We may have difficulty managing growth in our business.
      Because of our small size, growth in accordance with our business plans, if achieved, will place a significant strain on our financial, technical, operational and management resources. As we expand our activities and increase the number of projects we are evaluating or in which we participate, there will be additional demands on our financial, technical and management resources. The failure to continue to upgrade our technical, administrative, operating and financial control systems or the occurrence of unexpected expansion difficulties, including the recruitment and retention of experienced managers, geoscientists and engineers, could have a material adverse effect on our business, financial condition and results of operations and our ability to timely execute our business plan.
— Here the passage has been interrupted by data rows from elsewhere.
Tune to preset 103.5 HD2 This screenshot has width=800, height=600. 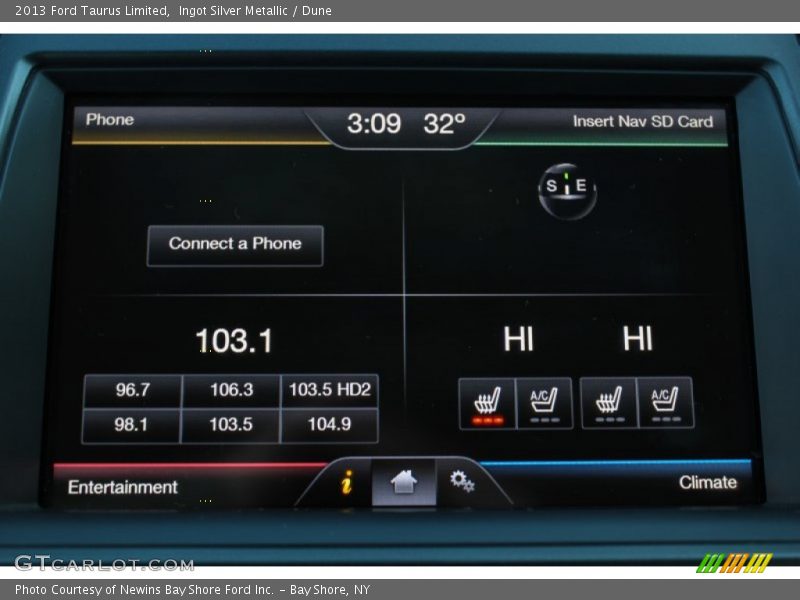pos(331,390)
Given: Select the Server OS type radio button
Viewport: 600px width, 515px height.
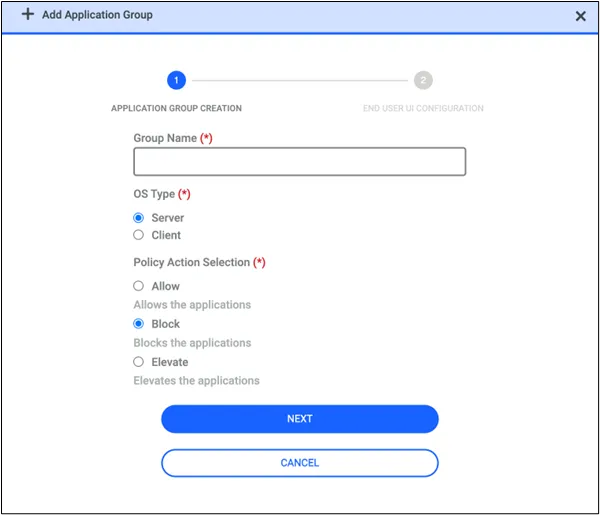Looking at the screenshot, I should click(x=139, y=218).

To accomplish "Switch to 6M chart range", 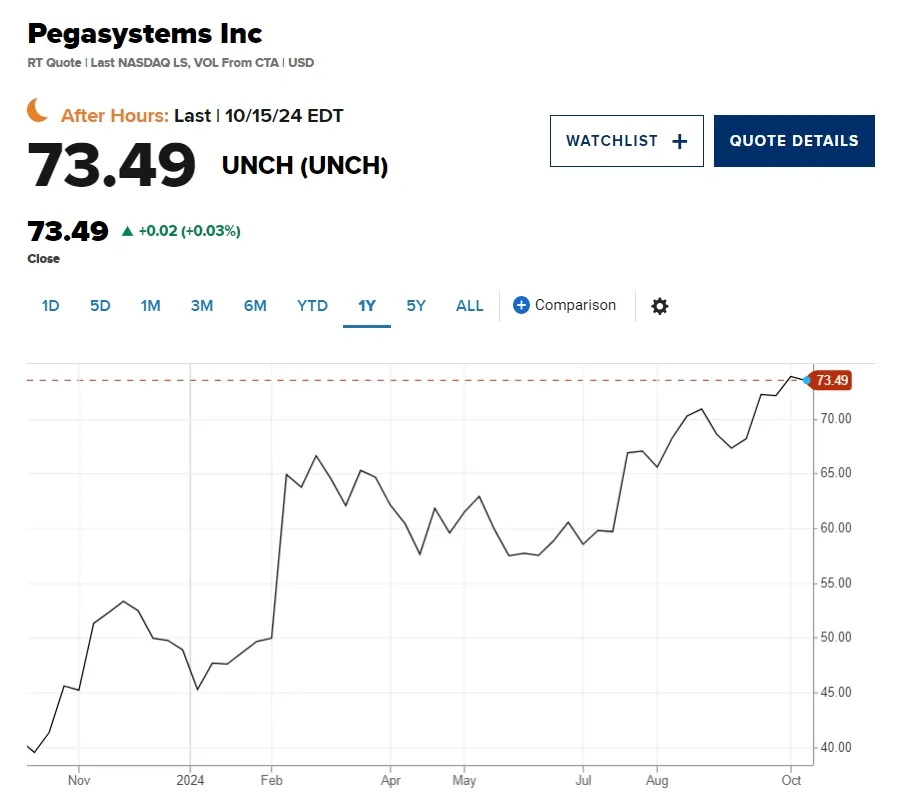I will coord(255,306).
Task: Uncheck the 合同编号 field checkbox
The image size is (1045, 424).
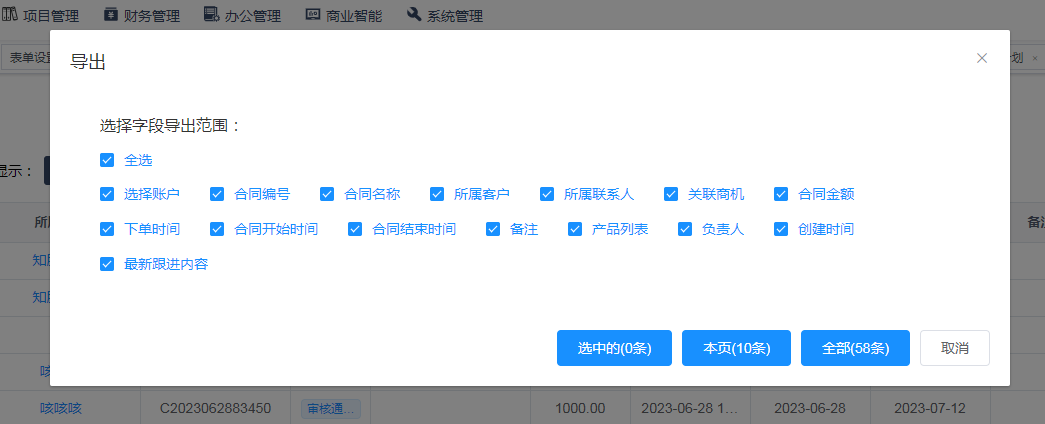Action: (x=217, y=194)
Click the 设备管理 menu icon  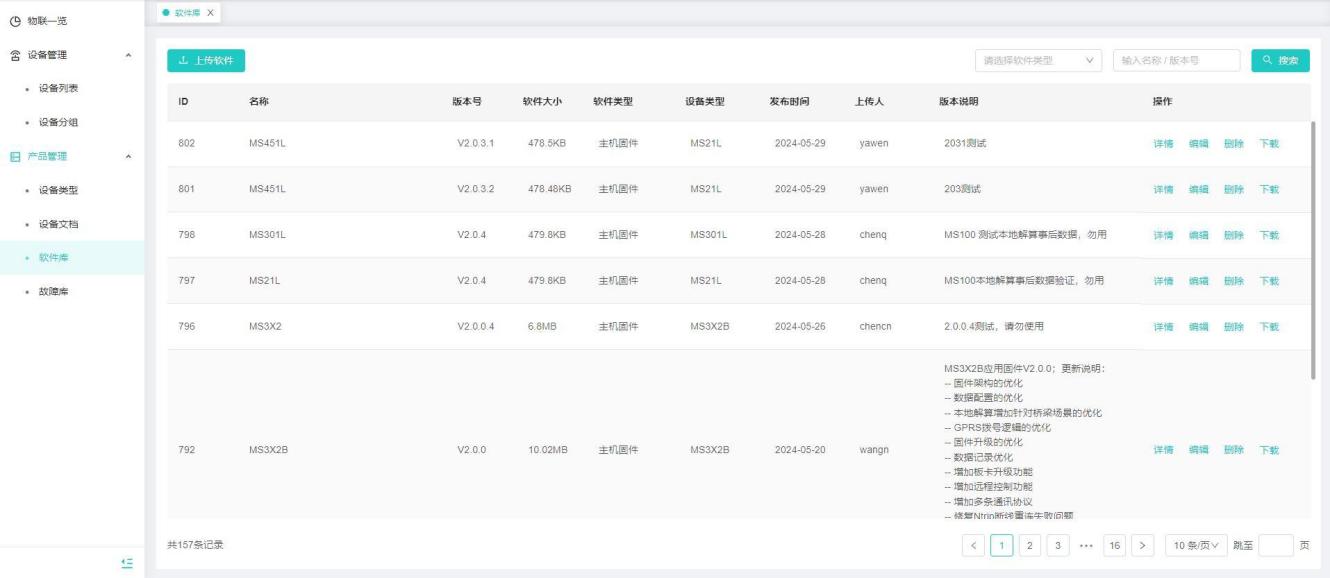point(13,55)
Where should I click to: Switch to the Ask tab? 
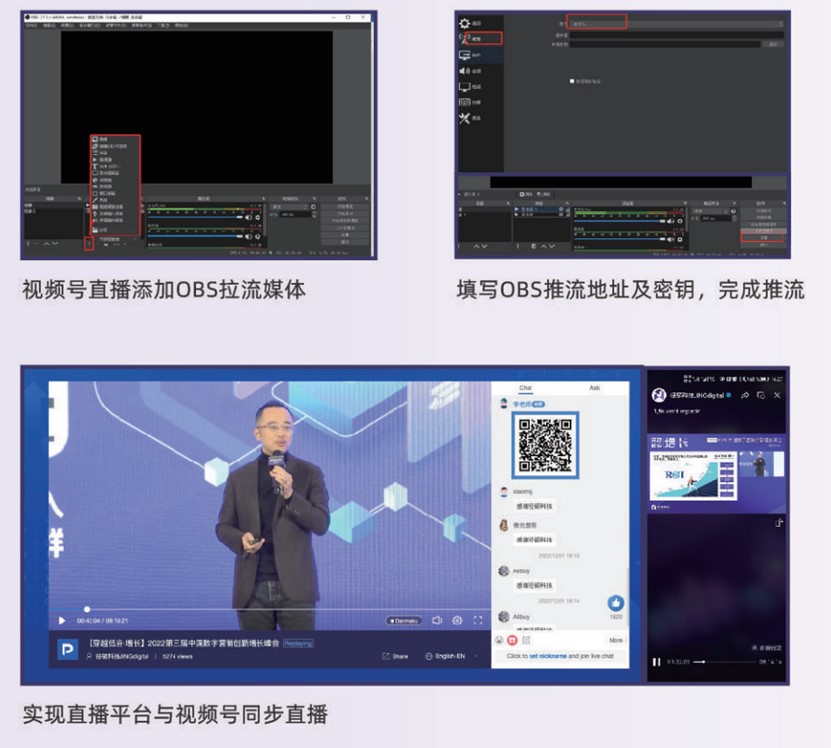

We depend on key personnel.
      The loss of key members of our management team, or difficulty attracting and retaining experienced technical personnel, could reduce our competitiveness and prospects for future success. Our success depends on the continued services of our executive officers and a limited number of other senior management and technical personnel. Loss of the services of any of these people could have a material adverse effect on our operations. We currently maintain “key man” life insurance on the lives of Stanton E. Ross and Stephen D. Stanfield in the amount of $250,000 each. We do not have employment agreements with any of our executive officers. Our exploratory drilling success and the success of other activities integral to our operations will depend, in part, on our ability to attract and retain experienced explorationists, engineers and other professionals. Competition for experienced explorationists, engineers and some other professionals is extremely intense. If we cannot retain our technical personnel or attract additional experienced technical personnel, our ability to compete could be harmed.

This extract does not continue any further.